Education policies compound the problem. As children from nonliterate homes enter school systems they urgently need help to master the basic literacy and numeracy skills that they will need to progress through the system. Unfortunately, classroom overcrowding is at its worst in the early grades – and the most qualified teachers are typically deployed at higher grades.

Public spending often reinforces disadvantage, with the most prosperous regions and best performing schools cornering the lion’s share of the budget. In Kenya, the arid and semi-arid northern counties are home to 9 percent of the country’s children but 21 percent of out-of-school children. Yet these counties receive half as much public spending on a per child basis as wealthier commercial farming counties.

Looking Ahead – Daunting Challenges, New Opportunities

The combined effects of restricted access to education and low learning achievement should be sounding alarm bells across Africa. Economic growth over the past decade has been built in large measure on a boom in exports of unprocessed commodities. Sustaining that growth will require entry into higher value-added areas of production and international trade – and quality education is the entry ticket. Stated bluntly, Africa cannot build economic success on failing education systems. And it will not generate the 45 million additional jobs needed for young people joining the labor force over the next decade if those systems are not fixed.

Daunting as the scale of the crisis in education may be, many of the solutions are within reach.
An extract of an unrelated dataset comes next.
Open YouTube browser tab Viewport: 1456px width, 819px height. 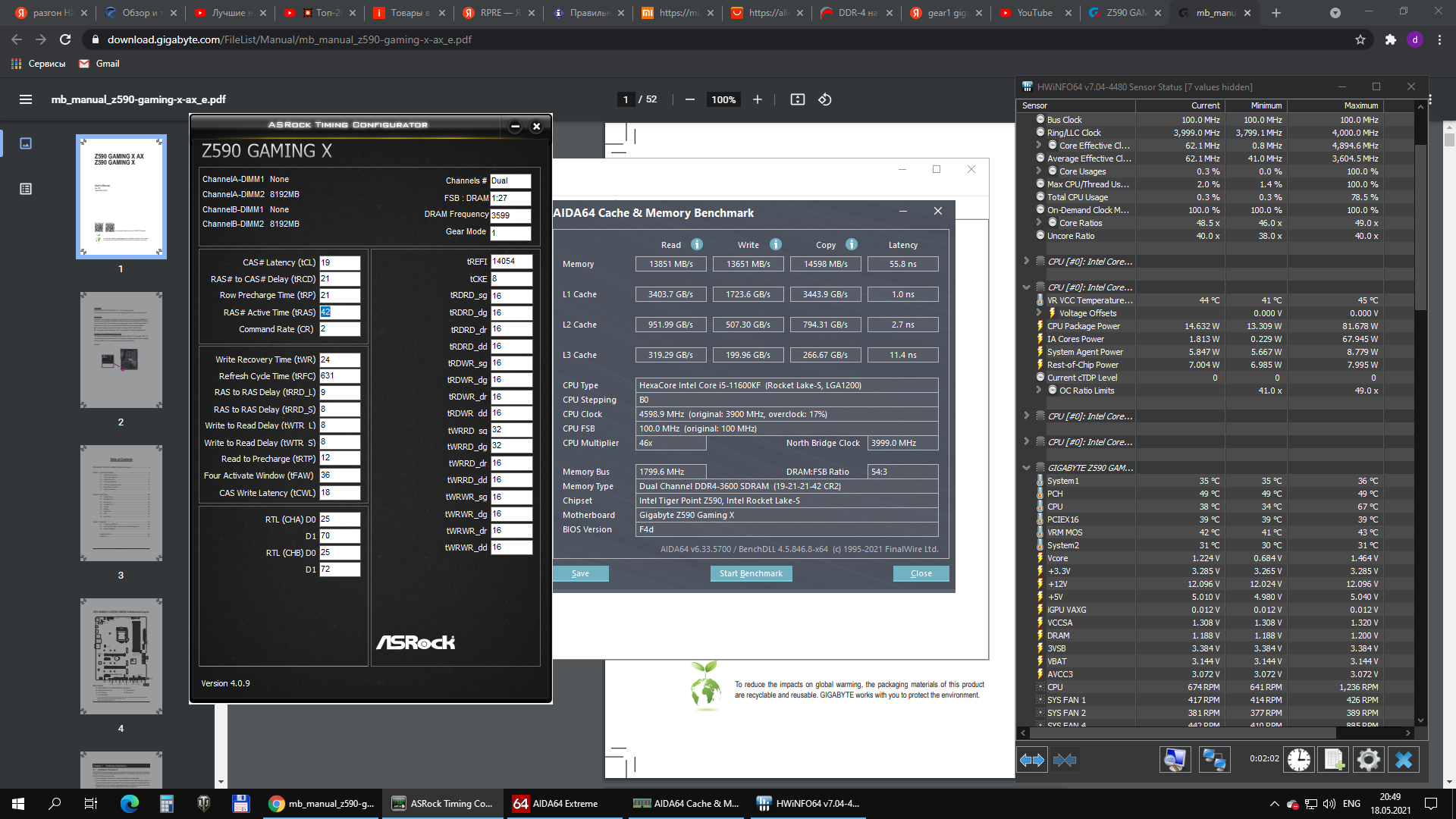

Africa’s governments have to take the lead. Far more has to be done to reach the region’s most marginalized children. Providing parents with cash transfers and financial incentives to keep children – especially girls – in school can help to mitigate the effects of poverty. So can early childhood programs and targeted support to marginalized regions.

Africa also needs an education paradigm shift. Education planners have to look beyond counting the number of children sitting in classrooms and start to focus on learning. Teacher recruitment, training and support systems need to be overhauled to deliver effective classroom instruction. The allocation of financial resources and teachers to schools should be geared towards the improvement of standards and equalization of learning outcomes. And no country in Africa, however poor, can neglect the critical task of building effective national learning assessment systems.
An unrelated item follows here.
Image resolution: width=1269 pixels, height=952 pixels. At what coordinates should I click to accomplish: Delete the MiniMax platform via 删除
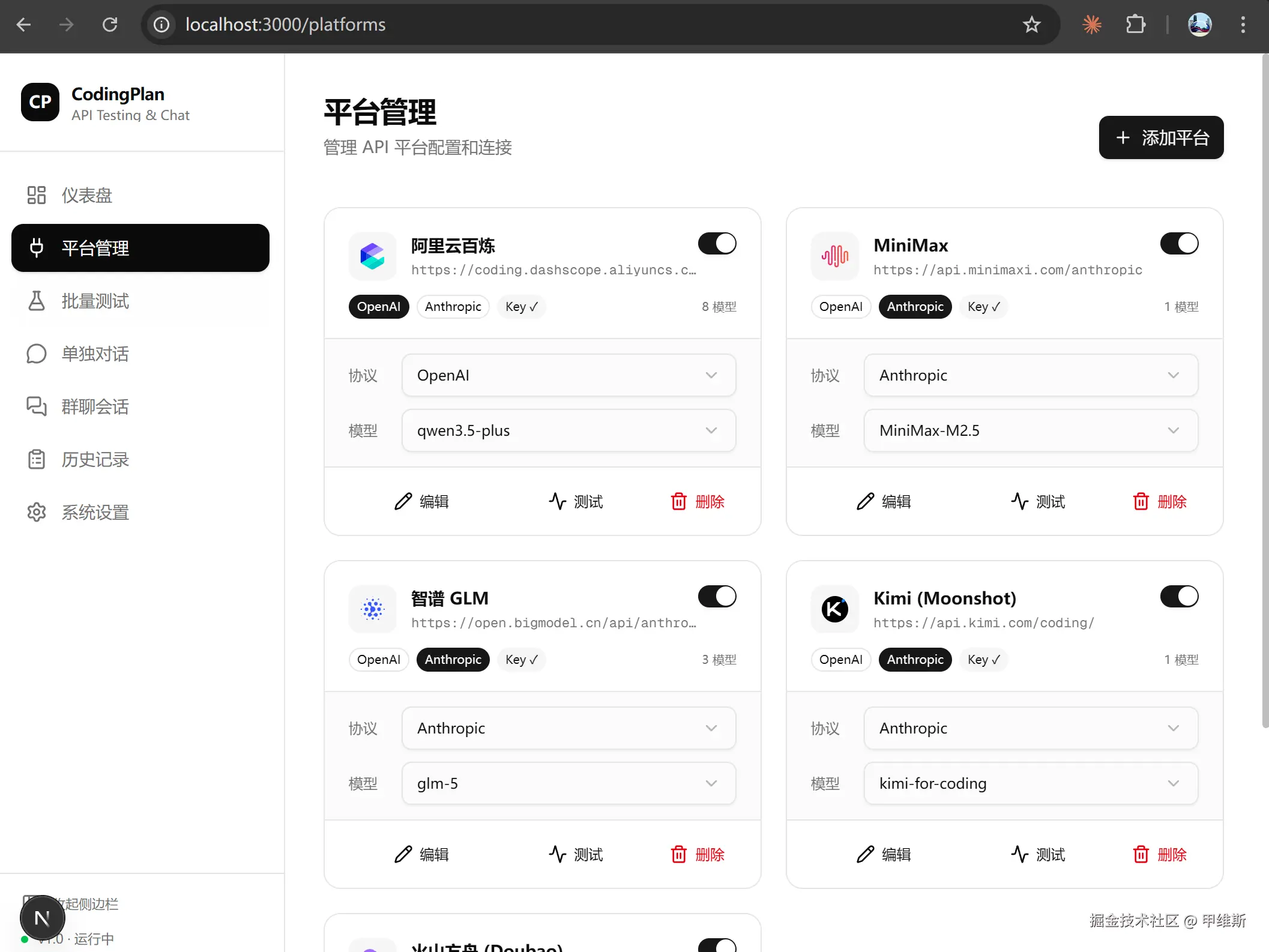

Aid donors and the wider international community also have a role to play. Having promised much, they have for the most part delivered little – especially to countries affected by conflict. Development assistance levels for education in Africa have stagnated in recent years. The $1.8 billion provided in 2010 was less than one-quarter of what is required to close the region’s aid financing gap.
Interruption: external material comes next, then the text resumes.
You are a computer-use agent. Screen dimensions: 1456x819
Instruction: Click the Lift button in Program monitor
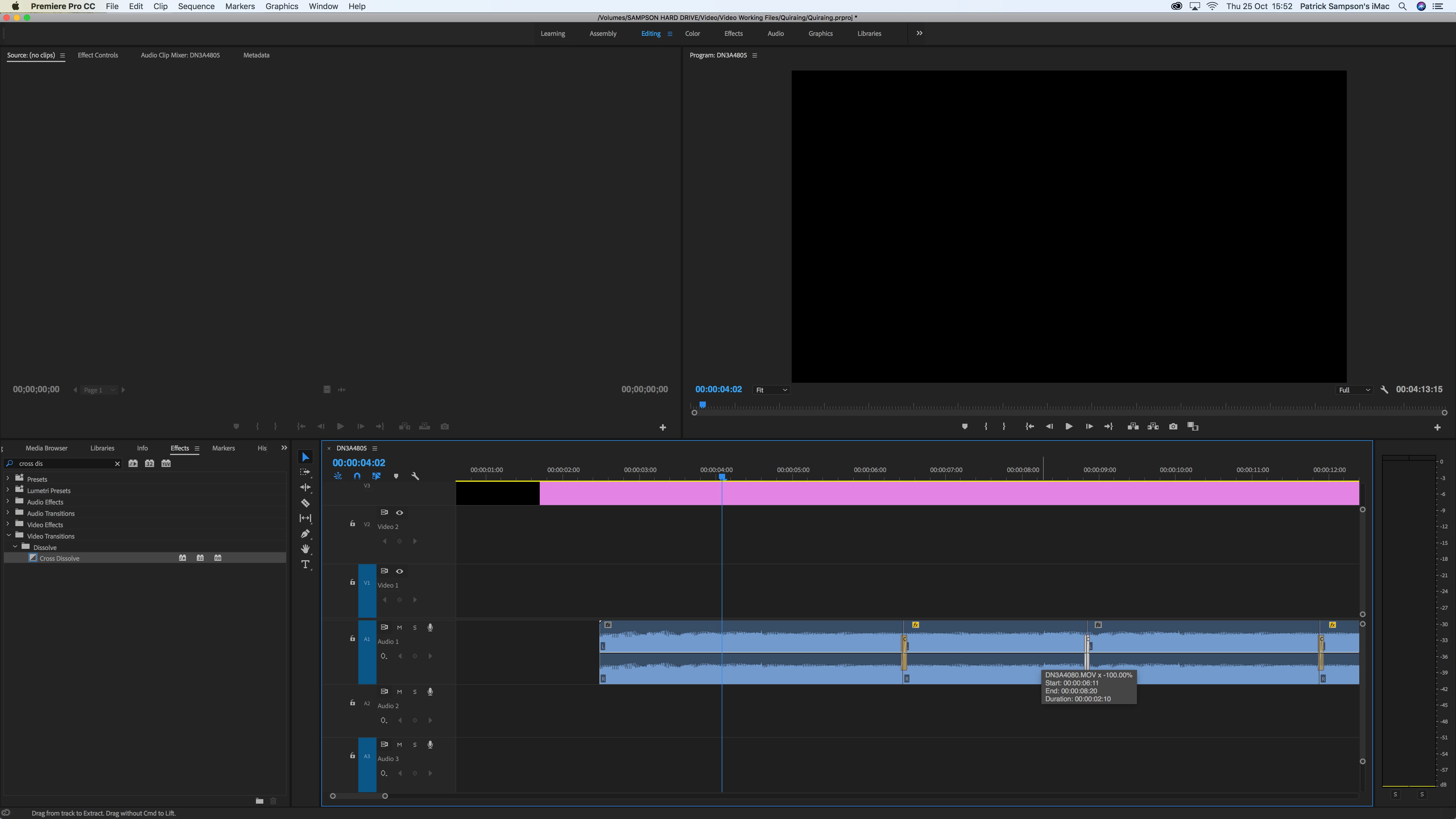point(1133,426)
Unlike the health sector, where vaccinations and the global funds for AIDS have mobilized finance and unleashed a wave of innovative public-private partnerships, the education sector continues to attract limited interest. This could change with a decision by the U.N. secretary-general to launch a five-year initiative, Education First, aimed at forging a broad coalition for change across donors, governments, the business community and civil society.

There is much to celebrate in Africa’s social and economic progress over the past decade. But if the region is to build on the foundations that have been put in place, it has to stop the hemorrhage of skills, talent and human potential caused by the crisis in education. Africa’s children have a right to an education that offers them a better future – and they have a right to expect their leaders and the international community to get behind them.